A violência do banal

O curta-metragem Bilú e João, de Kátia Lund é parte do filme Crianças Invisíveis (All The Invisible Children), que tem ainda filmes de diretores como Emir Kusturica, Spike Lee, Ridley Scott e John Woo, entre outros – todos tendo como foco a situação de crianças em diversas lugares do mundo. O curta acompanha duas crianças pobres (Francisco Anawake e Vera Fernandes) em São Paulo, na sua busca por alguns reais para comprar tijolos. Pedir ou roubar não é dado como possibilidade, e isso introduz as crianças em uma complexa circulação pela cidade e também em uma cadeia de produção e trocas econômicas. O filme se passa em um dia e uma noite sem levar a nenhum lugar especial e sem nenhum grande evento.

No filme, as crianças estão inseridas no mundo do trabalho; recolhem alumínio e papelão e fazem pequenos transportes. Na circulação e nas trocas tudo tem valor: o espaço de trabalho, o carrinho que as crianças alugam para fazer transportes e todos os restos do consumo. Quando o garoto ganha uma laranja de um feirante, em um dos poucos gestos descompromissados do filme, ele retribui com a objetividade da lógica que domina seu dia, sua vida. Ele leva ao feirante um comprador: - Estas são as melhores e mais baratas laranjas da feira, diz o garoto ao comprador.

A violência do curta de Kátia Lund está no ordinário, no que é aceito, no que é parte do movimento da cidade e do mundo. Elas não estão envolvidas em drogas, brigas, roubos ou guerras, não estão na ilegalidade. Pelo contrário, fazem parte de uma cadeia produtiva muita mais ampla que São Paulo e sua periferia. No momento em que vão vender as latinhas que recolheram acabam recebendo um real a menos por quilo porque o dólar caiu. Vamos percebendo no filme uma naturalização deste lugar da criança, ou da falta de um "lugar"; em meio à agressividade que não é do pai ou de um personagem específico, mas da cidade, dos grandes carros, da arquitetura, da lógica que as crianças são obrigadas a compartilhar. "Amanhã a gente continua" diz a menina no final do filme. O realismo brasileiro trocou a bicicleta pelo carrinho de mão e, sobretudo, perdeu o pai. A delicadeza do filme de Kátia Lund está na maneira que colocou estas crianças no interior desta lógica.

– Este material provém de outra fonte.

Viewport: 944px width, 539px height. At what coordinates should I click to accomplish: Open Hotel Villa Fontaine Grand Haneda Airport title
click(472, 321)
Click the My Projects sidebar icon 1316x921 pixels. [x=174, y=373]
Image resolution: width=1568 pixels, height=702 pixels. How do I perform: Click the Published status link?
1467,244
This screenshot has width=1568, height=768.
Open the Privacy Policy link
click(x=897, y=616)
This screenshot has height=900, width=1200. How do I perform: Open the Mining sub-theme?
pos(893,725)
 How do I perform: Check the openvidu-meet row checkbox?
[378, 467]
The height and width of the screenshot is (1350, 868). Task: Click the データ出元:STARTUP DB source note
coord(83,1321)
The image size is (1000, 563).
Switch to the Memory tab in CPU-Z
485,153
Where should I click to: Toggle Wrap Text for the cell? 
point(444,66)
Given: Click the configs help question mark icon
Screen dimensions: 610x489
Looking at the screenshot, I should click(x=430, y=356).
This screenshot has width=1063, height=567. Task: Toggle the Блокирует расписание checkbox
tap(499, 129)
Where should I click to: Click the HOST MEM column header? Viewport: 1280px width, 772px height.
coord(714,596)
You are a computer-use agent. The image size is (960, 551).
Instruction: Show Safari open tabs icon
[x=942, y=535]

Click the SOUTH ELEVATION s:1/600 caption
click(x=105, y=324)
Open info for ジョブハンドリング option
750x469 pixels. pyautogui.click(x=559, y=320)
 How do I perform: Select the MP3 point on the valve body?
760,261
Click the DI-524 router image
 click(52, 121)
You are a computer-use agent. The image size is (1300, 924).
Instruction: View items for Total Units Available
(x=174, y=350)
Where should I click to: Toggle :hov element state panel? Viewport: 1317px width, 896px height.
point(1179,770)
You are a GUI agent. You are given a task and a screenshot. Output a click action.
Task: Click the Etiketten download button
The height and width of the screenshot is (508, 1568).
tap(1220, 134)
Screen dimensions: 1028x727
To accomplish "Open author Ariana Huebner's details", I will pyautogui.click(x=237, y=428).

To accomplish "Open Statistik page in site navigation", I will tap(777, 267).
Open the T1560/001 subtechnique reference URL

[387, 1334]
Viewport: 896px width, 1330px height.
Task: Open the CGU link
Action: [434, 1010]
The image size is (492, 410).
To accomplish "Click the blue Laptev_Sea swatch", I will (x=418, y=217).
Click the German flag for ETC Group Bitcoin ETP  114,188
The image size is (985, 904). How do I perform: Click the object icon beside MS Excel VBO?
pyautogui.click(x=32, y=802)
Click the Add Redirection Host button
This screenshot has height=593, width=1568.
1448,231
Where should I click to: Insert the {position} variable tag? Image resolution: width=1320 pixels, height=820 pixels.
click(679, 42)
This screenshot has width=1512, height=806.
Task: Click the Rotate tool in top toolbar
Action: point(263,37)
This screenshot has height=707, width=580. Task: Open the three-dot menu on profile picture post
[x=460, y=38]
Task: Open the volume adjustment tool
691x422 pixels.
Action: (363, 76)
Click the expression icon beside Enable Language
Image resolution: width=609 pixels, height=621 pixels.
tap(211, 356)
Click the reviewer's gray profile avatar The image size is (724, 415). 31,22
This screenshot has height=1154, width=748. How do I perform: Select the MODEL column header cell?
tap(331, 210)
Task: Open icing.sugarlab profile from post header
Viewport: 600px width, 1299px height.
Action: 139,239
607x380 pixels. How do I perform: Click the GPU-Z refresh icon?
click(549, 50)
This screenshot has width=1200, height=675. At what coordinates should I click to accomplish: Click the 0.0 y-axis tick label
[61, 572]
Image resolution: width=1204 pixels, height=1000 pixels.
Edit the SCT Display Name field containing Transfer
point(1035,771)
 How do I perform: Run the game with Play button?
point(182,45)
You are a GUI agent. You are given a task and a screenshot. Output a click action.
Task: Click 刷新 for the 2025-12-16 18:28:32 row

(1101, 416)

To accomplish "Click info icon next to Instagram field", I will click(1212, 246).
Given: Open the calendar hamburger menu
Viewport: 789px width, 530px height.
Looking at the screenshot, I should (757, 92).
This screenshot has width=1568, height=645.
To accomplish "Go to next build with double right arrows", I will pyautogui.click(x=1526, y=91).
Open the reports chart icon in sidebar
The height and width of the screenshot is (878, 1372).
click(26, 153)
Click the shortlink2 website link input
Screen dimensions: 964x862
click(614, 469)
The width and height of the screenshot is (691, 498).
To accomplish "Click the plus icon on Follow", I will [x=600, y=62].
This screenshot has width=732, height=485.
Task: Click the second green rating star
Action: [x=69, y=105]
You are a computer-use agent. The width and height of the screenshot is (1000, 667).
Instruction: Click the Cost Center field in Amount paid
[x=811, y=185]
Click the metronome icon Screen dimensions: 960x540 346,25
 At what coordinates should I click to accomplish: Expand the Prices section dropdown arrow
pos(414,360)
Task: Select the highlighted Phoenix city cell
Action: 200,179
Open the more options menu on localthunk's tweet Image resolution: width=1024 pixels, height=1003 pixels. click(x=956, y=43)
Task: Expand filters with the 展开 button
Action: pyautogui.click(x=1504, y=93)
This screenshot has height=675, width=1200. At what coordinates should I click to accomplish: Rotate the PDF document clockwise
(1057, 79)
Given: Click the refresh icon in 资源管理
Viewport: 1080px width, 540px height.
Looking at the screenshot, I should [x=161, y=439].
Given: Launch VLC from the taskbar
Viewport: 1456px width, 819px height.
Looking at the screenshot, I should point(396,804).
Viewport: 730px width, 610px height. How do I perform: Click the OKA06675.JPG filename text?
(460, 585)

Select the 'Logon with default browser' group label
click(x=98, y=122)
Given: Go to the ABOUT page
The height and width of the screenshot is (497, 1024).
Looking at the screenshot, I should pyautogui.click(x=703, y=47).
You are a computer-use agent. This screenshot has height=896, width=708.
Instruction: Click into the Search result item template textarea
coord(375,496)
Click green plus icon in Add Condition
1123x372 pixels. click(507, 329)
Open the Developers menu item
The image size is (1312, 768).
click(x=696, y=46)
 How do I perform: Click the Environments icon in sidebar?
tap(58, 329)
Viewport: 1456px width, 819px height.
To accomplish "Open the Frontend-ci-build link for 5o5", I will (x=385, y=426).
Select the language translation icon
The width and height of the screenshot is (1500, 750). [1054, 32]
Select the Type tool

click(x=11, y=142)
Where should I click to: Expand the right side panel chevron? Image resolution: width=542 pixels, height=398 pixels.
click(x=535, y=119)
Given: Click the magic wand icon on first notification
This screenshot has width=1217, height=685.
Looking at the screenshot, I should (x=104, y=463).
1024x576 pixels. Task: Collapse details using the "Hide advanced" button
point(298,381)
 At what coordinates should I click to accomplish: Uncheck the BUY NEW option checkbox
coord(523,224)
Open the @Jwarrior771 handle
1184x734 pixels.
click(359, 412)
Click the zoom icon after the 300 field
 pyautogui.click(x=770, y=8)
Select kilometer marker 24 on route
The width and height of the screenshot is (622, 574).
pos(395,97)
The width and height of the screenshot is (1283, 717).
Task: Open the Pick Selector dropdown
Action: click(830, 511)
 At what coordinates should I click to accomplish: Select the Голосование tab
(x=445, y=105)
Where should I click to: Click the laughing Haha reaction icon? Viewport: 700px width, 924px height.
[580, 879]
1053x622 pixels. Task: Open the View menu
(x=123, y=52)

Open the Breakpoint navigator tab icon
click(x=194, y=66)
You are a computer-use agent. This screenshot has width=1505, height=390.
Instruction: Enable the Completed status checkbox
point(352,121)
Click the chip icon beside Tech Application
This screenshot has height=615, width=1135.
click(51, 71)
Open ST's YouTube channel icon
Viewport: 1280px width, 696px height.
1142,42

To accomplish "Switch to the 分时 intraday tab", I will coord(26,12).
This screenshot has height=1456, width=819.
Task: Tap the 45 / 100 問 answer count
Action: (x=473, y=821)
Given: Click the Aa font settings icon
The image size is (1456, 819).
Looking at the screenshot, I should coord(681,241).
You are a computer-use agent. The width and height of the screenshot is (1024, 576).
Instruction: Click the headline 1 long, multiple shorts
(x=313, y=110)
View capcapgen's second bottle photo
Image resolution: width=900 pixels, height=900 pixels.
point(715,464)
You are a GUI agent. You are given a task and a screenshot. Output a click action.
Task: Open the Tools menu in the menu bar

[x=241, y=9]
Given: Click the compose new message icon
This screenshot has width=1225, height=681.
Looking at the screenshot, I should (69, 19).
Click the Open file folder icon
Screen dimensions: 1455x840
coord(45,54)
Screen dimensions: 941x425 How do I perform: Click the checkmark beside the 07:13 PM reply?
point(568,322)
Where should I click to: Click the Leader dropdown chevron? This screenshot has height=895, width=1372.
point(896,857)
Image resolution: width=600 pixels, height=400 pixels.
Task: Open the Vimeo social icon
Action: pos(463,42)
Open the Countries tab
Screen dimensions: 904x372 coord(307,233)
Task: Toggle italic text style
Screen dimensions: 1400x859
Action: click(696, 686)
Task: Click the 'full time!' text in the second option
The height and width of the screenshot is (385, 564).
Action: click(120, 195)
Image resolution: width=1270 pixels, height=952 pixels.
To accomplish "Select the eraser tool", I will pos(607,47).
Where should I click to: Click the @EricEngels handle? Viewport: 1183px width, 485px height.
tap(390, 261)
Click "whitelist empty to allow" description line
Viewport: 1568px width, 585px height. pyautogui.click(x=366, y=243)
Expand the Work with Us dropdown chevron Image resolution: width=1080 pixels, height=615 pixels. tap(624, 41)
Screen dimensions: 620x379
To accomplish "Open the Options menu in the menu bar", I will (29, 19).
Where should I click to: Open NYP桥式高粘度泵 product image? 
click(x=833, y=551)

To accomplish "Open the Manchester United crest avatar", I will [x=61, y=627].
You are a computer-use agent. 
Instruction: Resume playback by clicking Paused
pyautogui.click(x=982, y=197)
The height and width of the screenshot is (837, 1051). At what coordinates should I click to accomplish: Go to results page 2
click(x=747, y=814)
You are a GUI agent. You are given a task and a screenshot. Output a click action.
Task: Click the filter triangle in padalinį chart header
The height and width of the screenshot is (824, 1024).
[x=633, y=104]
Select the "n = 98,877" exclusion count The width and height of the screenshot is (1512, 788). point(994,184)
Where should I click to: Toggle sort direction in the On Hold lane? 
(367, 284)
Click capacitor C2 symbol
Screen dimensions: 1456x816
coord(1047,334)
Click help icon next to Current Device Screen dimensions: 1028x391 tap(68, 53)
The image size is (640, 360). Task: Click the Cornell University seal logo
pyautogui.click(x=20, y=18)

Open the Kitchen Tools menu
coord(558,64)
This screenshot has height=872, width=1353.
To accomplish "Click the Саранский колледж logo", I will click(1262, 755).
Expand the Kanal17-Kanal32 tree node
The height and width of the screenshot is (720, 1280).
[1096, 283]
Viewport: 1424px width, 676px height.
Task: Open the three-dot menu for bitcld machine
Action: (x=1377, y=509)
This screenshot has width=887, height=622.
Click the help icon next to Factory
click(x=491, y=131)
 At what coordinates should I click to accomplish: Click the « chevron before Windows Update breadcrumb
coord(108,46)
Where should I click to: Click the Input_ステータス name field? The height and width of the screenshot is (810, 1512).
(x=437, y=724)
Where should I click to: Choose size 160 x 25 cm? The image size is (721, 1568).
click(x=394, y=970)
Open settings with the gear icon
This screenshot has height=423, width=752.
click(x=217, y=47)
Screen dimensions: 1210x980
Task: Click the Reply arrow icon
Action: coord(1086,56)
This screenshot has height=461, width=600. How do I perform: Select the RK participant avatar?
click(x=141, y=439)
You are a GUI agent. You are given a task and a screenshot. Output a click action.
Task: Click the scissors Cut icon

No final, um plano emblemático: em primeiro plano a favela, e no fundo os prédios espelhados. O contraste explicitado. Este plano parece ter sido arrancado do roteiro, podemos quase ouvir a diretora que diz: "é disso que eu preciso falar!" Levei esse plano para casa... Aquela imagem me parecia simplória, um clichê da desigualdade no Brasil, uma imagem amplamente conhecida. Um plano que refazia a lógica da separação desfeita pelo filme. Porque utilizá-la? Trago duas hipóteses, não excludentes.

A primeira reflete uma crença de Kátia Lund no cinema. A crença que, após construir as relações entre personagens, sistemas de produção e a cidade, esta imagem perderia sua nulidade, seu auto-apagamento no clichê e ganharia nova vida. Como se após o filme – já que se trata da última imagem do curta – fôssemos capazes de ser tocados novamente por uma imagem emblemática, que tende a ser apagada se não construirmos um espectador para ela. A segunda hipótese é conciliatória, e por isso o risco do clichê. Uma imagem-clichê tem um sentido: é assim, assim é o mundo. Se esta imagem não foi desconstruída, corre o risco de denunciar sem sair do lugar. A imagem conhecida nos garante um lugar, sabemos como reagir a ela, não nos desloca de um saber que já possuímos; esse é o risco. Talvez por tudo isso este plano final do curta tenha me ocupado, pelo risco de amortecer a narrativa e a complexidade que o filme construiu.